During the virtual ceremony, Lowe described her journey from being a young college student in China to becoming a renowned researcher. She expressed her gratitude to her family, many mentors, supporters, collaborators, and members of her lab.  

She also offered warm thanks to Smith and Paterakis. “Because of their gift, I am very pleased that our Oral and Maxillofacial Surgery Department has established a world-class, cutting-edge Biomaterials for Translational Research Laboratory equipped with state-of-the-art instruments,” she said. 

 “With honor and privilege come responsibility – and I am sincerely committed to contributing to and leading interdisciplinary research aimed at providing innovative solutions, translational discoveries, and technologies that will enhance patient care and economic development in Maryland and beyond.”  

As the recipient of an endowed professorship, Lowe received a special medal in recognition of her accomplishments. Its front features an etching of the School of Dentistry building and images of Horace H. Hayden and Chapin A. Harris, who in 1840 founded the school — the first dental college in the world. Its back lists the name of the endowed professorship as well as a description of the school’s purpose: Advancing Oral Health. Improving Lives. 

Noting that endowed professorships greatly enhance the education of the school’s dental and dental hygiene students as well as sustain scholarship, support discovery, and help improve patient care in a chosen area of expertise, Reynolds expressed his appreciation to Drs.

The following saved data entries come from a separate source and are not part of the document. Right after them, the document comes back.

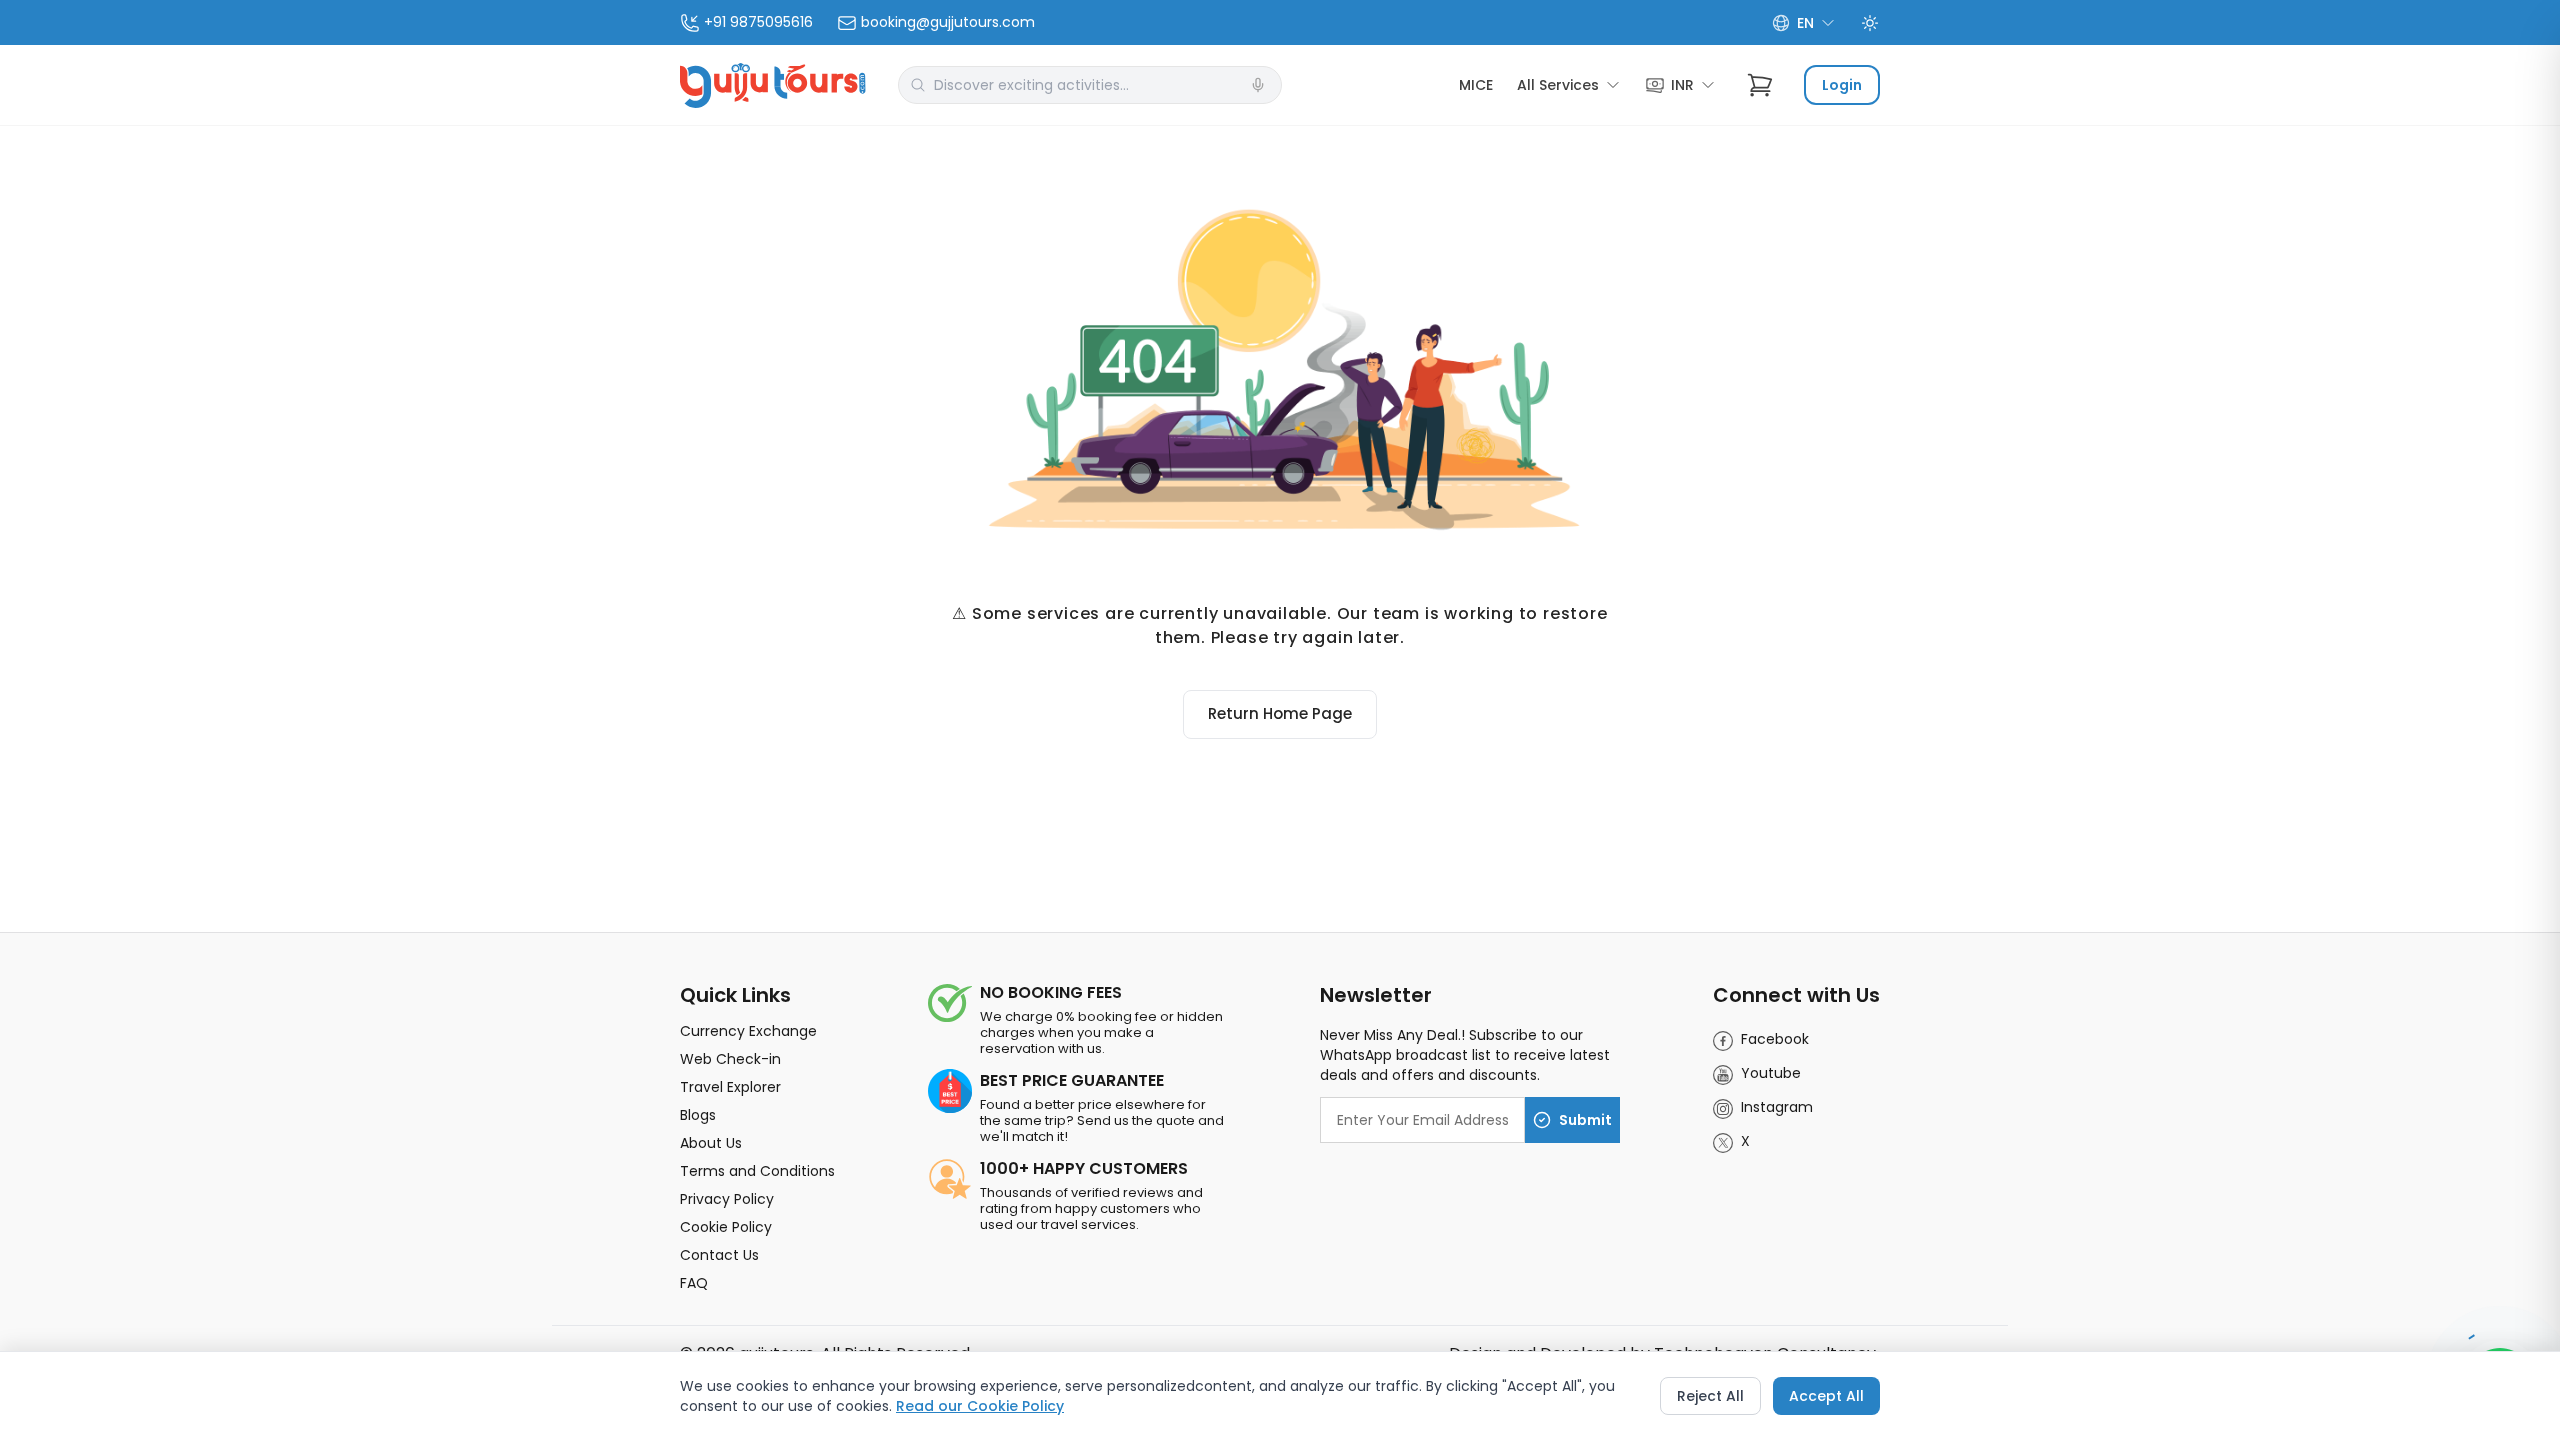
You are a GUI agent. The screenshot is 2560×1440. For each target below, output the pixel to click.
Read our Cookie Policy (980, 1406)
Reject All (1710, 1396)
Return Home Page (1280, 713)
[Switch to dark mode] (1870, 23)
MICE (1476, 85)
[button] (1258, 85)
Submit (1585, 1120)
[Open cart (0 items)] (1760, 85)
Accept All (1826, 1396)
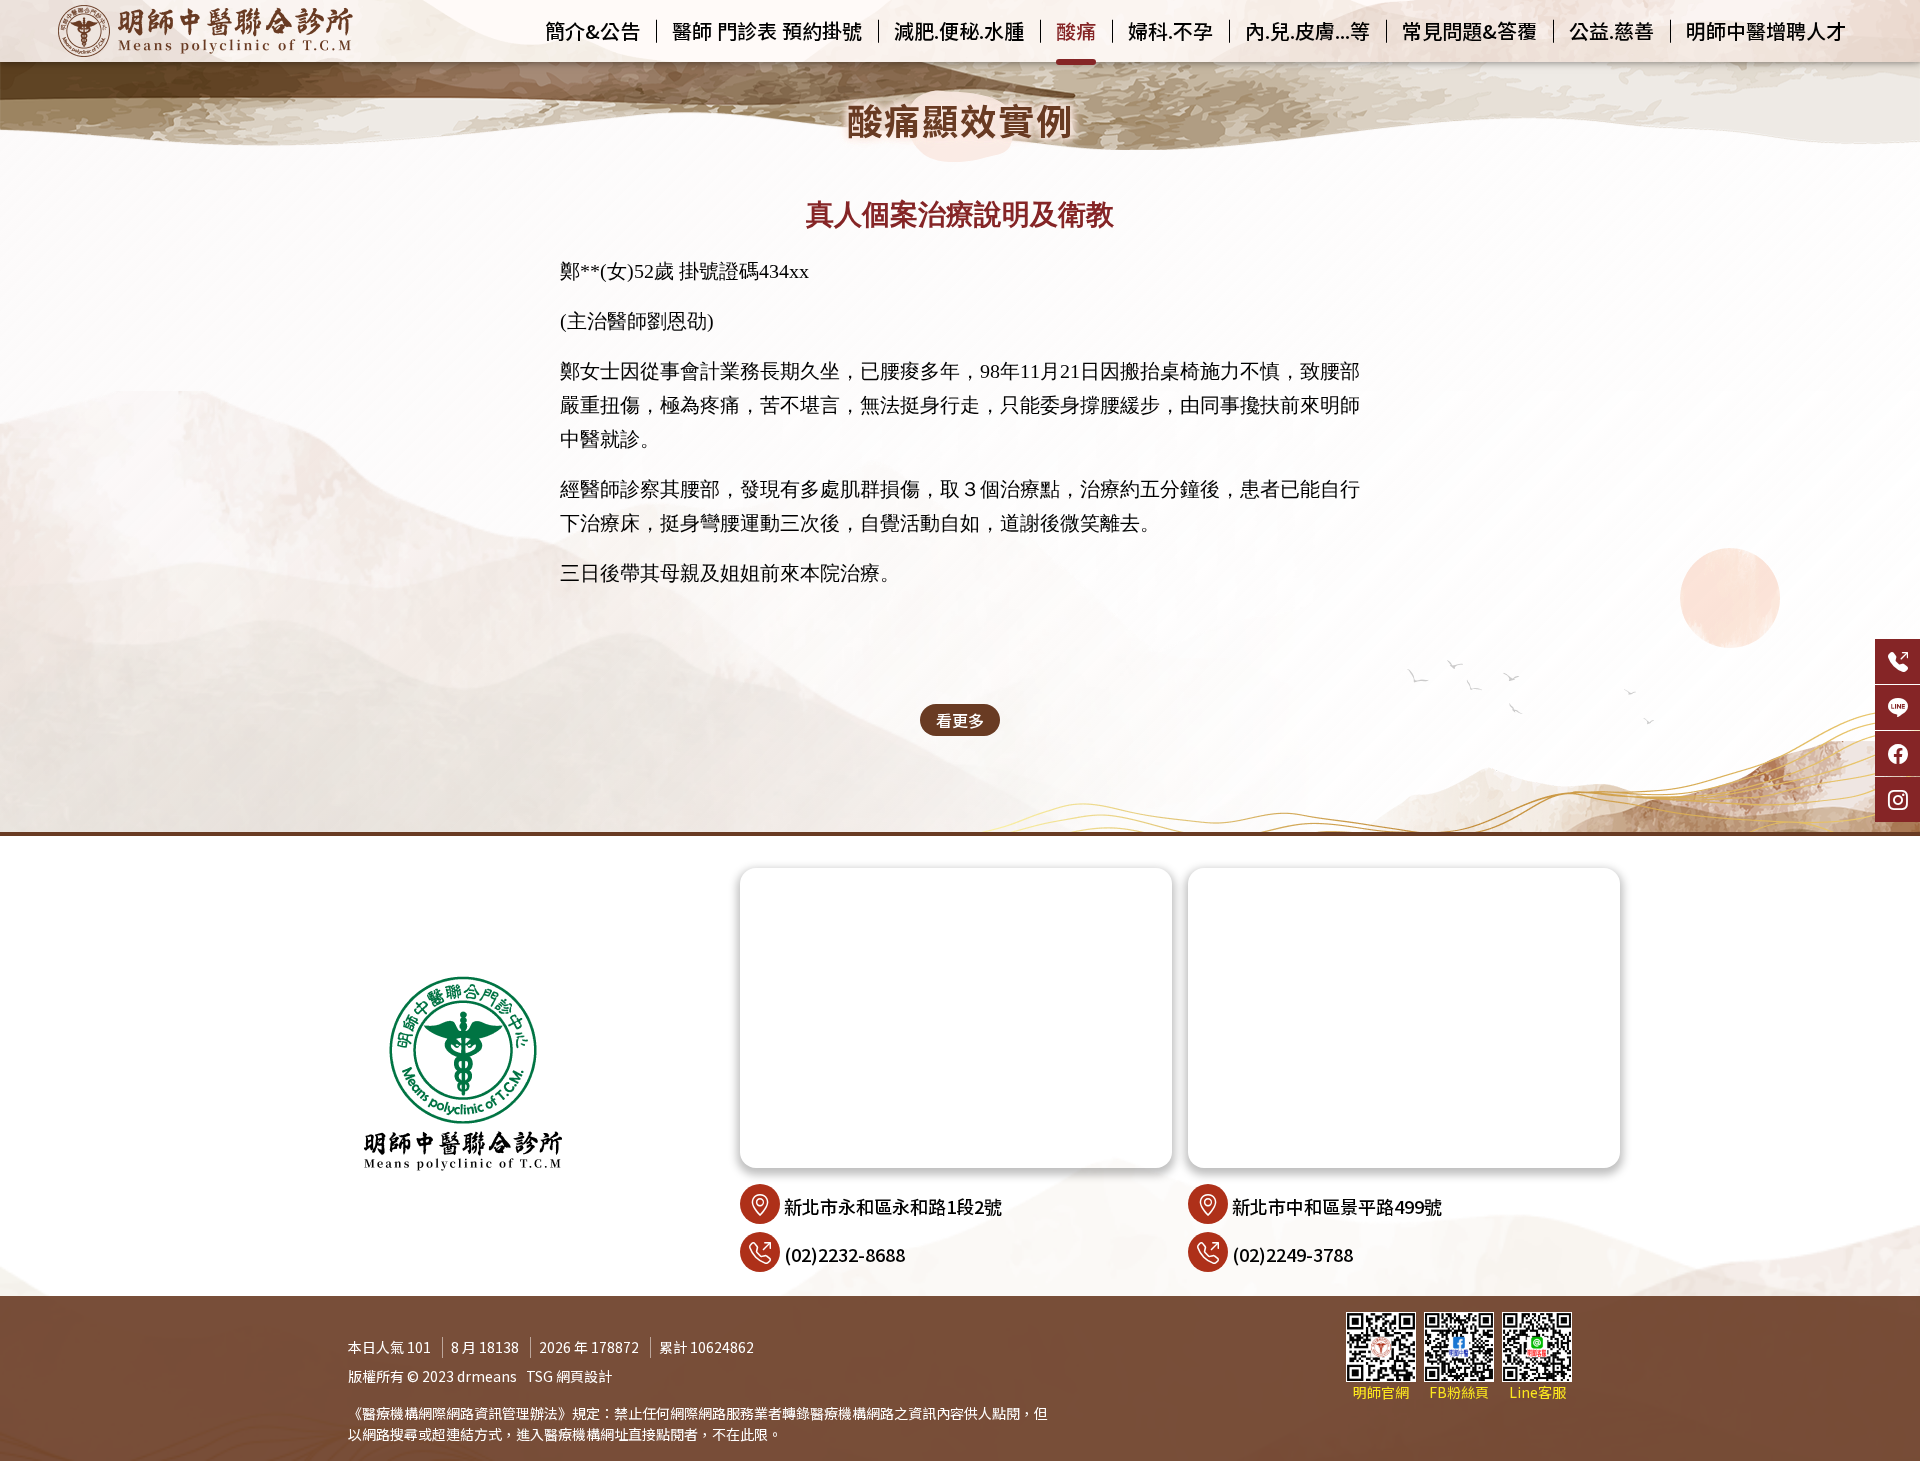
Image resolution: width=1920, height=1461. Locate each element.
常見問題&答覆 (1469, 30)
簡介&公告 (592, 30)
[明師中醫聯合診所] (205, 31)
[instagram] (1897, 799)
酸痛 (1076, 30)
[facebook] (1897, 753)
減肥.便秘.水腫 (959, 30)
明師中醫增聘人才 (1766, 30)
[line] (1897, 707)
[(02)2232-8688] (1897, 661)
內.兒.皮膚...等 (1307, 30)
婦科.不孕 (1170, 30)
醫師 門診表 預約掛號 (767, 30)
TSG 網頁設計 (569, 1376)
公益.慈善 (1611, 30)
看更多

Smith and Paterakis.  

“I would like to again recognize Drs. Smith and Paterakis, whose generosity established the school’s first endowed professorship: the Frederick G. Smith, MS, DDS, and Venice K. Paterakis, DDS, Endowed Professorship in Oral and Maxillofacial Surgery,” he said. 

“Your vision for and gift to the school will support advances and translational innovations in patient care through the work of Dr. Lowe and those who follow in her footsteps.”